As of today, a cure for cancer remains elusive, but there are many promising theories and ideas for eradicating this disease. There are 15.5 million cancer survivors in the United States — a number that is growing — who deserve and need support after a cancer diagnosis. This number should but does not include the number of caregivers and/or family members who are also affected by cancer diagnosis and treatment.
Cancer survivorship is a unified model of care to address psychosocial, spiritual and physical needs during and after cancer treatment. In its simplest form, survivorship is the provision of support and resources to help survivors and their caregivers manage their lives, which are often forever changed.
Medical institutions have expanded and improved how they prepare survivors for life outside the hospital. The American College of Surgeons Commission on Cancer set accreditation criteria that have driven significant changes. Patients should receive treatment summaries upon treatment completion; primary care physicians should be alerted to potential long-term side effects; and facilities are required to screen patients for distress, helping address emotional concerns as they arise.
Nationally, there is a lack of broader, lifelong support and care that can add years to a survivor's life. Some struggles are difficult to hide, such as a disability caused by surgery, difficulty walking from the neuropathy common after chemotherapy, or changes in appearance, such as hair loss. These often cause distress for the cancer survivor as it affects body image, relationships and interactions with strangers. There are also difficult challenges for the survivors' family, friends or co-workers to see or acknowledge, such as debilitating fatigue, fear of recurrence, spiritual questions, depression and even suicidal thoughts.
Caregivers are too often overlooked, even though they may have been in crisis since their loved one's initial diagnosis. Caregivers face additional emotional stresses, often made worse in the face of financial, employment and sometimes legal challenges. Post-traumatic stress is not uncommon, nor are unique challenges like loss of fertility or the extreme strain faced by parents of pediatric cancer patients.
Survivorship care is not recognized as a reimbursable event by the Centers for Medicare and Medicaid Services. Insurance companies often do not pay for survivorship services such as wellness amenities (nutrition consults, exercise programs, weight management), expressive therapies (art or music therapy), or integrative therapies (massage, aromatherapy or acupuncture). Sometimes there is a financial limit for mental health services even for those who are insured.
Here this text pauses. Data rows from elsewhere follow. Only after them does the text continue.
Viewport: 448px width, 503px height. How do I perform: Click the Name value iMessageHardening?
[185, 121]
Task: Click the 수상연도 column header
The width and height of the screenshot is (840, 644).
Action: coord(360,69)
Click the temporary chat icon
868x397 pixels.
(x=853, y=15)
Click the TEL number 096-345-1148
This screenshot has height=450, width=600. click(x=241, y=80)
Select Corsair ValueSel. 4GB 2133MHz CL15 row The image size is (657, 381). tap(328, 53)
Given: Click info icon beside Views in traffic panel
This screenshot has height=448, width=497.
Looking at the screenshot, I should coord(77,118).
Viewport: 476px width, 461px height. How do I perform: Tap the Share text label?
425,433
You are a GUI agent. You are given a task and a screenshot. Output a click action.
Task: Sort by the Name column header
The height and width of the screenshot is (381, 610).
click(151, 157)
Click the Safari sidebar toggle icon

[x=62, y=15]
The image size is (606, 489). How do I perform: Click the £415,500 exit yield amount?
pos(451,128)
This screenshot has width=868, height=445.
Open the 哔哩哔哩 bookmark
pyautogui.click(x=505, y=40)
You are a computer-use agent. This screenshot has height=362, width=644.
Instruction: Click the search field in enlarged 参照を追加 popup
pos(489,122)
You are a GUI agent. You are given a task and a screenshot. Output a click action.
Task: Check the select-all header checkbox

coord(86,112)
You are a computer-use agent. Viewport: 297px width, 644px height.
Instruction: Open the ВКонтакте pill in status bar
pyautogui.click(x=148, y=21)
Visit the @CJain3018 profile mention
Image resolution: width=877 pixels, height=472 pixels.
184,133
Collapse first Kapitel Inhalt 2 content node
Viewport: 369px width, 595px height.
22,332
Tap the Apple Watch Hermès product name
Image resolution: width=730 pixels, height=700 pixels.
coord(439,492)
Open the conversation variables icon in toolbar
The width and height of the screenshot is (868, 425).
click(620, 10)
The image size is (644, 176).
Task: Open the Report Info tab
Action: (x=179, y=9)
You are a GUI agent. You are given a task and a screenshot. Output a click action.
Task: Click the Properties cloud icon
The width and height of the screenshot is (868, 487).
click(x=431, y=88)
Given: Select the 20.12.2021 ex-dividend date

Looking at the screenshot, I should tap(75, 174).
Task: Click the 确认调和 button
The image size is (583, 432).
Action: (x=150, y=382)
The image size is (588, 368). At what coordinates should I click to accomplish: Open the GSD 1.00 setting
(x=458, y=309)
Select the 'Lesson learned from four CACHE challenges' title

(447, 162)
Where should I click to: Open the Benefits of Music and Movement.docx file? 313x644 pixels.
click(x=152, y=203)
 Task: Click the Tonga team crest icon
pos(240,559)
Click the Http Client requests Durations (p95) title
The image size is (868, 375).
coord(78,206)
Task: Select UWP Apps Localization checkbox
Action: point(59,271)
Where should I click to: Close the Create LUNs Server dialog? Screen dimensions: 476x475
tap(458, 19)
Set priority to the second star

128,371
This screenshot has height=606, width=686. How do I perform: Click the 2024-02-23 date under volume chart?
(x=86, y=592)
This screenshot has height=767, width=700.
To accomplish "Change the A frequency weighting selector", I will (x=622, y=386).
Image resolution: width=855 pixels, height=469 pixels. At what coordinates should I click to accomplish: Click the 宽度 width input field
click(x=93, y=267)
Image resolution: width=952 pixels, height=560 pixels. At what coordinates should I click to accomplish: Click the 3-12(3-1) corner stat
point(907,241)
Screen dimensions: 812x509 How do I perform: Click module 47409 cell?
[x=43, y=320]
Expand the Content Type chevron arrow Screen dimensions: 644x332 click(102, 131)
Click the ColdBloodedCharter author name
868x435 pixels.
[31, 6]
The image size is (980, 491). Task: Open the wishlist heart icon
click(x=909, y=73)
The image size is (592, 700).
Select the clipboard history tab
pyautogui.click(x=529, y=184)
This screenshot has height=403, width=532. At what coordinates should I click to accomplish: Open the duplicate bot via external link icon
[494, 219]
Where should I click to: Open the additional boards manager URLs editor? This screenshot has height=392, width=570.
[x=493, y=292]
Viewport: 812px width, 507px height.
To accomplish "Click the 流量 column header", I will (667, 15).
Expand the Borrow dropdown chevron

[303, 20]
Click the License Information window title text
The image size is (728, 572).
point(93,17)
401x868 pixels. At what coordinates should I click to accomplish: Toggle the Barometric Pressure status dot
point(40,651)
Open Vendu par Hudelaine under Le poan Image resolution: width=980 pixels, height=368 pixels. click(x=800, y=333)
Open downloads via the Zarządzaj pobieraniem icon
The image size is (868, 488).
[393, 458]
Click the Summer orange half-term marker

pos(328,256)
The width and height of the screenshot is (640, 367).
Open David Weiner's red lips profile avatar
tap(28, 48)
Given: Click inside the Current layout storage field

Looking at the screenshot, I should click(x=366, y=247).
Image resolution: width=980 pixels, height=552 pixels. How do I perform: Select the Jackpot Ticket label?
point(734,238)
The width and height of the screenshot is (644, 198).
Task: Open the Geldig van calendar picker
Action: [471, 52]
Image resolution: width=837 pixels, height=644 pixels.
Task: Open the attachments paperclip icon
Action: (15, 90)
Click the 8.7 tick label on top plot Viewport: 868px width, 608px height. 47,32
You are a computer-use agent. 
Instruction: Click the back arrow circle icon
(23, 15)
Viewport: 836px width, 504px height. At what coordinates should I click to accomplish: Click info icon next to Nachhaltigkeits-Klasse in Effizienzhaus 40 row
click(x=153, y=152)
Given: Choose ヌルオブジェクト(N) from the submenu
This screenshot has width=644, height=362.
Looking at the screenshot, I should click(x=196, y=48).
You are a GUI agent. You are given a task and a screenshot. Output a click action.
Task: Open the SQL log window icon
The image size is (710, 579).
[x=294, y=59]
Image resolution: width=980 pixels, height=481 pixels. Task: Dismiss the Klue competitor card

For too long, this next stage of care has remained unknown or unsupported, and disrupting that status quo will require a national effort involving changes in both survivorship policy and practice.
With the need so great, the oncology community must deliver consistent, effective survivorship care so patients and their families have the resources to continue healing long after the cancer is gone. At The Ohio State University Comprehensive Cancer Center — Arthur G. James Cancer Hospital and Richard J. Solove Research Institute, we present each patient with a full support team, from expert oncologists and therapists to chaplains, nutritionists and a host of other experts. The coordinated, comprehensive JamesCare Survivorship programs have helped thousands of patients, though many of our survivors live more than 150 miles from our facilities, and too few have local access to follow-up support.
At large institutions like Ohio State, the resources are available to bring comprehensive survivorship programs to life and to incorporate a vibrant community of cancer survivorship experts. As those programs expand, there is a further need to ensure such care is available regardless of geography, both through expanded programs at smaller institutions and financial support.
With a truly national survivorship infrastructure, as the fear of cancer begins to fade, so too will the burdens faced by survivors. This column was authored by Janet Snapp, MSN, RN, FPCN & Dori Klemanski, DNP, CNP, RN. It has been adapted.